We rely on (a) your consent (under the DPDPA) for marketing or optional features; (b) performance of a contract for delivering the Service you paid for; (c) legitimate interest for security, fraud prevention and product improvement; and (d) legal obligation for tax, accounting and intermediary compliance.

4. Sharing

We do not sell your personal data. We share data only with:

• Service providers acting under written contracts (cloud hosting, Razorpay for payments, Resend for transactional email, Groq for inference);
• Regulators or law-enforcement where required by a valid legal request;
• Acquirers in the event of a corporate transaction, subject to equivalent privacy commitments.

5. Retention

Account data is retained while your account exists and for up to twelve (12) months after deletion for compliance, billing and dispute purposes. Chat history and contact-form submissions are retained for up to twenty-four (24) months unless you request earlier deletion. Audit logs are retained for up to seven (7) years where law requires.

6. Your rights

Subject to the DPDPA and other applicable laws, you may request access, correction, erasure, restriction or portability of your personal data, and you may withdraw consent at any time. Submit requests via our contact form or by email to sigmoidptn@gmail.com. We will respond within thirty (30) days.

7. Security

Passwords are stored only as salted bcrypt hashes. Transport is encrypted using TLS. Production databases are access-controlled. We do not, however, warrant absolute security; you remain responsible for safeguarding your credentials.

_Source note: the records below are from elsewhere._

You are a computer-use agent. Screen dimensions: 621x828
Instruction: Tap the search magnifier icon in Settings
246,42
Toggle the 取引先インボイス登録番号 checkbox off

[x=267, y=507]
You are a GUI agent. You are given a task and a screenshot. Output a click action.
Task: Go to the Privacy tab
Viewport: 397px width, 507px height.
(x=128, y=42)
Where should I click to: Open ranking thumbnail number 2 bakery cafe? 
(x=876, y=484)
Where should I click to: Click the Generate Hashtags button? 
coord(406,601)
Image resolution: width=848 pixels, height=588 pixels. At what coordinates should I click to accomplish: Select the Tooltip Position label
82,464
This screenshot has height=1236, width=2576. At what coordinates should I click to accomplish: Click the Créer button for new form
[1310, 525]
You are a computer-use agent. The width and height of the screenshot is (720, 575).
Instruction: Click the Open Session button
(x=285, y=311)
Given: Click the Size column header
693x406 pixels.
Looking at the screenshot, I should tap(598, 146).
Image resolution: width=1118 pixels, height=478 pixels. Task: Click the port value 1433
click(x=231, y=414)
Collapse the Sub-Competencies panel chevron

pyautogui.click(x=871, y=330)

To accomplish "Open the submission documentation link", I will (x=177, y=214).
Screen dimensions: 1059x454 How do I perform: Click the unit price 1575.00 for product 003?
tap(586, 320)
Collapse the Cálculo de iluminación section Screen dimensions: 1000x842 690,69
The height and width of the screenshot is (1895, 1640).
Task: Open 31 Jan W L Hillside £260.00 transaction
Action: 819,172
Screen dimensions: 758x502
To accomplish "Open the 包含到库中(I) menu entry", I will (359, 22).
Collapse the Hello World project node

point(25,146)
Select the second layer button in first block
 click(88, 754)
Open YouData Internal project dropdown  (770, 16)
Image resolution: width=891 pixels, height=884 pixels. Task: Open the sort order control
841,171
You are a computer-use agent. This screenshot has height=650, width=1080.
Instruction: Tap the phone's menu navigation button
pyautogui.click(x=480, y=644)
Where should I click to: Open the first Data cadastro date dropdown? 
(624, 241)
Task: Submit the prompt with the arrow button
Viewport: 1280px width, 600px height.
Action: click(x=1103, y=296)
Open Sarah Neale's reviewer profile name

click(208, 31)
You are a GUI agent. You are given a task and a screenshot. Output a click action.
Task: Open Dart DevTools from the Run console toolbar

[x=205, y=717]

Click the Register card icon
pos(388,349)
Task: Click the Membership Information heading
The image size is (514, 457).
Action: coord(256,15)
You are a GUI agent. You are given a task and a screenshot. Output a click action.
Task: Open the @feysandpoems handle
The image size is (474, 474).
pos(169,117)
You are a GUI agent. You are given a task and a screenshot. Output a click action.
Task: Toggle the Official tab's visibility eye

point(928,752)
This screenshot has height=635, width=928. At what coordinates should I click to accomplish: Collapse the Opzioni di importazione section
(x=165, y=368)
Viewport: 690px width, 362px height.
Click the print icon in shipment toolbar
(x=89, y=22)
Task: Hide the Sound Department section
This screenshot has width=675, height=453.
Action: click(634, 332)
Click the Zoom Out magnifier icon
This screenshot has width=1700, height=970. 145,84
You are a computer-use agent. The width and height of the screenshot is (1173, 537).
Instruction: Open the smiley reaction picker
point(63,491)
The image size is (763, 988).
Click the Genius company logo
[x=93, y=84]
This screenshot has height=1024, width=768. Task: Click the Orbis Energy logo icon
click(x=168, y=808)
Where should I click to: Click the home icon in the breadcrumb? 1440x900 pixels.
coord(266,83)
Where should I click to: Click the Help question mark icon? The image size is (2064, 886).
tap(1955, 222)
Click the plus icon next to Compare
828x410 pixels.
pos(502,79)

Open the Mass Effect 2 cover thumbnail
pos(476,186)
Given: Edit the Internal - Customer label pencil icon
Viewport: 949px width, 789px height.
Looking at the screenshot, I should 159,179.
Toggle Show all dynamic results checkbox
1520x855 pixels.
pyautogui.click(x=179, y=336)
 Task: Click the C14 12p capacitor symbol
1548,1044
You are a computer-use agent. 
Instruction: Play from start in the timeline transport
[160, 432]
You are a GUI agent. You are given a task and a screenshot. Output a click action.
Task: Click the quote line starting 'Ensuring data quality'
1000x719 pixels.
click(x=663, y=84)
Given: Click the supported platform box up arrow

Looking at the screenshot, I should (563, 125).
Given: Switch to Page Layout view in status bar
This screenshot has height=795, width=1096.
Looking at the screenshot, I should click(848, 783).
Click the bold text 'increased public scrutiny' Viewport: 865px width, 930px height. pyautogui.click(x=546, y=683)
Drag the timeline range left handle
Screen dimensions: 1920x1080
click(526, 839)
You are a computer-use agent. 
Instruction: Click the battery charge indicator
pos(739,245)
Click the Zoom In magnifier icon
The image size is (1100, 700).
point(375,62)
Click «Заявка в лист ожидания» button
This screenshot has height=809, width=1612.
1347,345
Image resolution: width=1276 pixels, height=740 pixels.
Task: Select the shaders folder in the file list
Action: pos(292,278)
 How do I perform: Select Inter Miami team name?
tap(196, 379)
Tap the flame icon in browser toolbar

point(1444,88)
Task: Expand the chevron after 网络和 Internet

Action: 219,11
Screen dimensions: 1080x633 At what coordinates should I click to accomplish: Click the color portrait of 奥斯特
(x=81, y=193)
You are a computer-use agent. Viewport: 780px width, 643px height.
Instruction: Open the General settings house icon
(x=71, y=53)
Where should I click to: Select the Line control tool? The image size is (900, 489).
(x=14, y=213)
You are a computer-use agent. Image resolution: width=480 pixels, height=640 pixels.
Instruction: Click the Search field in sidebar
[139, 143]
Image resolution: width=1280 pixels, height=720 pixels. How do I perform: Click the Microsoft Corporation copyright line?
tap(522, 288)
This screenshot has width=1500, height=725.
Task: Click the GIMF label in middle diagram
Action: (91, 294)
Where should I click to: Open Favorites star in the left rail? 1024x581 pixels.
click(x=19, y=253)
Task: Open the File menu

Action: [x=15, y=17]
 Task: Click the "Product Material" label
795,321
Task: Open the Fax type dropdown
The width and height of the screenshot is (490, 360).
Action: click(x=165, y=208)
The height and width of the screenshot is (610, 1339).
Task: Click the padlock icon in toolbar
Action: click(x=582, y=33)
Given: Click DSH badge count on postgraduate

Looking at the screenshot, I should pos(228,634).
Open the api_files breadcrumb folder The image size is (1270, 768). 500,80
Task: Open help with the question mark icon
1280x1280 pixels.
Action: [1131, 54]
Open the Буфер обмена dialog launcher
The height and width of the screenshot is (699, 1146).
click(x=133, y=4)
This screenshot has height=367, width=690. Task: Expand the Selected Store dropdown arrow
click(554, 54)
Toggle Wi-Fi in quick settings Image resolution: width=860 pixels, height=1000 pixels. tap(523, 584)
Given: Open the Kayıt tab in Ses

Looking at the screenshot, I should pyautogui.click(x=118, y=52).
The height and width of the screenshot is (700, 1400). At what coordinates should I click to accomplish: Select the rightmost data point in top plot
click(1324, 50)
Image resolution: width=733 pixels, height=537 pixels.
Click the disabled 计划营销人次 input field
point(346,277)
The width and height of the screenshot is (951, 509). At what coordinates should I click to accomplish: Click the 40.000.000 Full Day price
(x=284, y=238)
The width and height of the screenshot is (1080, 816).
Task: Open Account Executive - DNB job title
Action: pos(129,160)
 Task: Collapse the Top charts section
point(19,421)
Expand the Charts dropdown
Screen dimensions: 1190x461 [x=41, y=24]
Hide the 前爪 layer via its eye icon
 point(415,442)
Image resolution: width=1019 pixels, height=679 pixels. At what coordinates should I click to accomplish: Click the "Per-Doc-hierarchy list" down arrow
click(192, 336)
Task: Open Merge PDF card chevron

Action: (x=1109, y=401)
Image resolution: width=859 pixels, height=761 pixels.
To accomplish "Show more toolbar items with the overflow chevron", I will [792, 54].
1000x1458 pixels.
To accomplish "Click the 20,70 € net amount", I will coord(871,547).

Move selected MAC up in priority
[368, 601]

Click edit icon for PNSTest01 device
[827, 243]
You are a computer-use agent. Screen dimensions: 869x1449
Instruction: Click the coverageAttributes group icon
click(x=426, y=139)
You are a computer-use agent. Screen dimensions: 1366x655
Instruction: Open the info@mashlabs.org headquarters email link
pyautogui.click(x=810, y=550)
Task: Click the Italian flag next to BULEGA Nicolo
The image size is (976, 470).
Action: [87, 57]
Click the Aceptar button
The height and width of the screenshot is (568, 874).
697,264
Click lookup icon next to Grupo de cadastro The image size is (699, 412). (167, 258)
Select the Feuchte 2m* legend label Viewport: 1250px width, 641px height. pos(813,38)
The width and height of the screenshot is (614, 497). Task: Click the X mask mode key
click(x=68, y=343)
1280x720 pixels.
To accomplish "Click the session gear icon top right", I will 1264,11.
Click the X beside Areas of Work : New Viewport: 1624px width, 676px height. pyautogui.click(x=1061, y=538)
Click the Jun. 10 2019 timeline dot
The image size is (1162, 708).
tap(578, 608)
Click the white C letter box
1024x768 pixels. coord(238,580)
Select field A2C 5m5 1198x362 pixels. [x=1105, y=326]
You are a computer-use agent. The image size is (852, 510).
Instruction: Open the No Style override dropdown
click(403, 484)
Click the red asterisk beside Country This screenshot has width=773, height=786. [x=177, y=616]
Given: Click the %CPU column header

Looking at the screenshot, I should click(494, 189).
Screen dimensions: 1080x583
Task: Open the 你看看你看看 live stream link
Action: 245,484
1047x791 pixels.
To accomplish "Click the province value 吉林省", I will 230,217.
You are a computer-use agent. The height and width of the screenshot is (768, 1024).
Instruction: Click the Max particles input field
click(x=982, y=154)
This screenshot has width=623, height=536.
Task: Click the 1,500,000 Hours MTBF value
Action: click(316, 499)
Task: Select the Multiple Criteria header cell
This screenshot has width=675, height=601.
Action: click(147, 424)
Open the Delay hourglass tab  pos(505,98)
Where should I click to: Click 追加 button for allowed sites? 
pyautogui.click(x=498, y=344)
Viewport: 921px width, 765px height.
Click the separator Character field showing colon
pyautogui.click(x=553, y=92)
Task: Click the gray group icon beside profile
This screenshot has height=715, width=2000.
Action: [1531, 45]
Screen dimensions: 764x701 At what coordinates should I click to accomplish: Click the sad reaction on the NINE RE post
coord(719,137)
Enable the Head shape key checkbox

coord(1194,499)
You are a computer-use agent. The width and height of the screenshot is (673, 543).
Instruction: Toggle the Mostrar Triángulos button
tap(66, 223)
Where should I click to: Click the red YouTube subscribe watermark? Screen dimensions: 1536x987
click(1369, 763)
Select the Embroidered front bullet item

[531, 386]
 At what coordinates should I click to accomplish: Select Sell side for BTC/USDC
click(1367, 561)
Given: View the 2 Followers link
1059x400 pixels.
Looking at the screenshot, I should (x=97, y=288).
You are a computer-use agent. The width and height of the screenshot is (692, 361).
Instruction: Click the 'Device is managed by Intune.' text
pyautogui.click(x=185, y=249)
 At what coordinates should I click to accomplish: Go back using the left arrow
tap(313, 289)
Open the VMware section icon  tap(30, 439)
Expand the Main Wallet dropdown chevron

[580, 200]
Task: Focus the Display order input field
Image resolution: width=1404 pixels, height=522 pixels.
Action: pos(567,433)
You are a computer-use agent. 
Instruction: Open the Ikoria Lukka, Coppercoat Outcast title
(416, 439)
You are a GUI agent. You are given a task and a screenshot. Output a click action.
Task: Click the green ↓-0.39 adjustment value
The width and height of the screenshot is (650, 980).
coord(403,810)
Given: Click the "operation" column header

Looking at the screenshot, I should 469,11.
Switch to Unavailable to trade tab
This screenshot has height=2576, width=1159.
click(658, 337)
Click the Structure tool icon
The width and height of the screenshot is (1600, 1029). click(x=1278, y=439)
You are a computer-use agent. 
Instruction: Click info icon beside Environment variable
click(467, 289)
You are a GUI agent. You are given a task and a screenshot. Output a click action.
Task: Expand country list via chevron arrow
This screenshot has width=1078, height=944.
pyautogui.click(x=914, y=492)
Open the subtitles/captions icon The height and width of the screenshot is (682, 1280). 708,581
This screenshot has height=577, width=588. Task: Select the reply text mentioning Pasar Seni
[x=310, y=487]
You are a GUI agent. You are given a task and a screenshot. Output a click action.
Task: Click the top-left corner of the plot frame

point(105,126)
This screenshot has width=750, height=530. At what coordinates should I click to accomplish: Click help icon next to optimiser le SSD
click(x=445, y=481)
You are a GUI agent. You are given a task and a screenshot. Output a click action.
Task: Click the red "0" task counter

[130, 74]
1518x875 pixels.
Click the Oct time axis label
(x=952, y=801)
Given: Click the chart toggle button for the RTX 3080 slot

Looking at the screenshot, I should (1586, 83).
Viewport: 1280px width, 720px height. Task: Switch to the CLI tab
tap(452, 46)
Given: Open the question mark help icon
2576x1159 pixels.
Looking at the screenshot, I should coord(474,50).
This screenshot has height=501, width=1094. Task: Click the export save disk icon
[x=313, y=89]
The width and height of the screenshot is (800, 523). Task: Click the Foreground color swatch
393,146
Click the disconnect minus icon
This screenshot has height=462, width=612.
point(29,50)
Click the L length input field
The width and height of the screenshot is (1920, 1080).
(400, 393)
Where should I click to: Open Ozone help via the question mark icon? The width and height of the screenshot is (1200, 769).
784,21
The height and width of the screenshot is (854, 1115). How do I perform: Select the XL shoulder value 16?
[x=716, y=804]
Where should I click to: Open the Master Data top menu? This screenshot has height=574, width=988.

8. International transfers

Some processors (e.g. cloud hosting, inference) operate outside India. Where data is transferred outside India, we ensure equivalent contractual protections, including standard contractual clauses where applicable.

9. Children

The Service is not directed at children under 18. Where parental consent is required by law, we will obtain it before processing a minor's personal data.

10. Grievance officer & Data Protection Officer

11. Governing law

This Policy is governed by the laws of the Republic of India. Disputes are subject to the exclusive jurisdiction of the competent courts at Thiruvananthapuram, Kerala, India.